This week @Daniel_Prieto is hosting 40 friends at University of Oxford for a OHDSI study-a-thon. As we did at the OHDSI F2F in NYC earlier this year, the group proposed research ideas, voted on a favorite, and yesterday, we got started on taking a clinically important question and turning it into reliable evidence that can improve patients lives by informing medical decision-making.
The topic area selected is knee arthroplasty. We are conducting two sets of analyses:
The patient level prediction question is: Amongst patients with total or unicompartmental knee arthroplasty, which patients will go on to have adverse post-surgical outcomes (including post-operative infection, venous thromboembolism, surgical revision, hospital re-admission, or mortality)? We will be using multiple time-at-risk windows, including 30d, 90d, 1yr, and 5yr.

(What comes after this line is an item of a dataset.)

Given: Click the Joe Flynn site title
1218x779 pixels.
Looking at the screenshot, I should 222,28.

The population-level effect estimation question seeks to compare the risk of adverse post-surgical outcomes (including post-operative infection, venous thromboembolism, surgical revision, hospital re-admission, or mortality) between patients with total knee replacement and patients with unicompartmental knee replacement .
We will be conducting this study on as many databases as feasible, we know we’ll be at a minimum using UK EHRs, US claims and US EHR data, but we welcome participation from the rest of the OHDSI community to virtually participate alongside us. Our target is to have completed draft manuscripts prepared by end of week, so we can obtain appropriate approvals from our respective organizations then submit to Lancet.

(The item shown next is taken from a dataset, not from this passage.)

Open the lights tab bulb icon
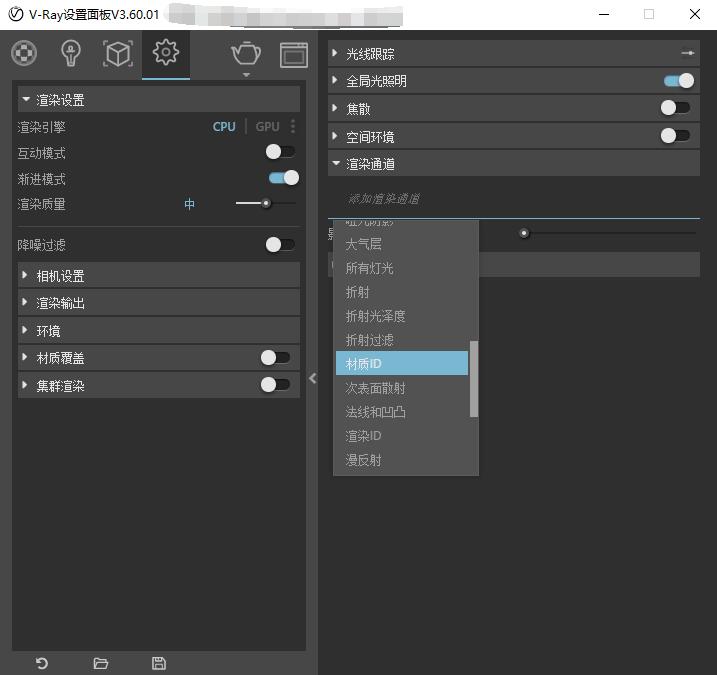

Each day, we’ll post our progress, including cohort definitions, prediction design specifications, and estimation design specifications on the OHDSI ATLAS instance, and we’ll put the R study package up on GitHub for those to run.

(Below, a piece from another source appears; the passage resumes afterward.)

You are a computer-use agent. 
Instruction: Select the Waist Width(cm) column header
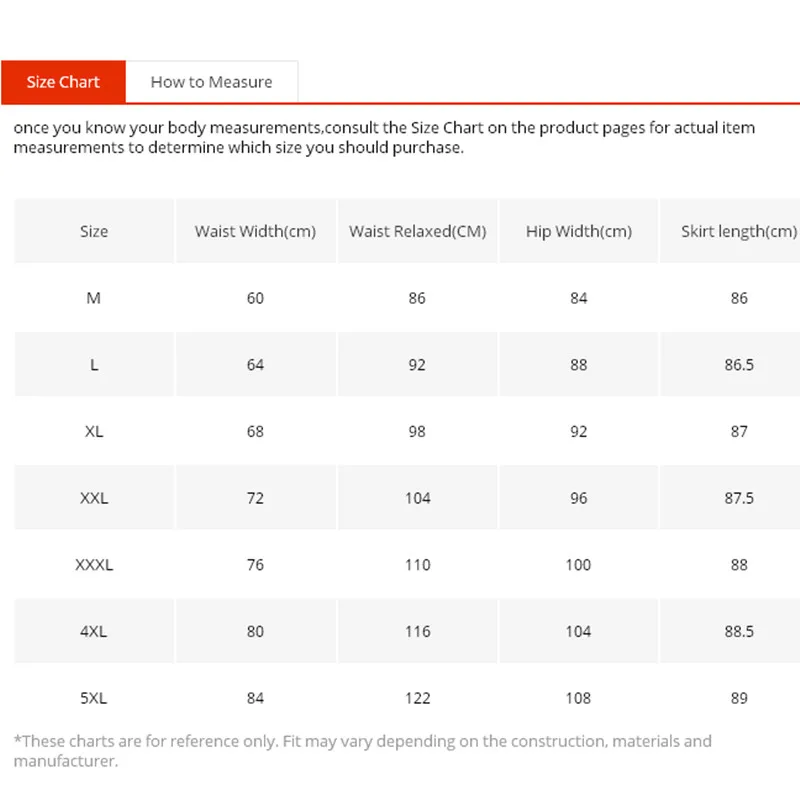[x=255, y=231]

For now, here’s the links to our draft exposure cohorts, which will be revised throughout the day:
Target: Patients with total knee replacement: http://www.ohdsi.org/web/atlas/#/cohortdefinition/1769719
Comparator: Patients with unicompartmental knee replacement:
If you are interested in participating, would you mind running these cohorts to evaluate the feasibility?
Thanks in advance for your collaboration.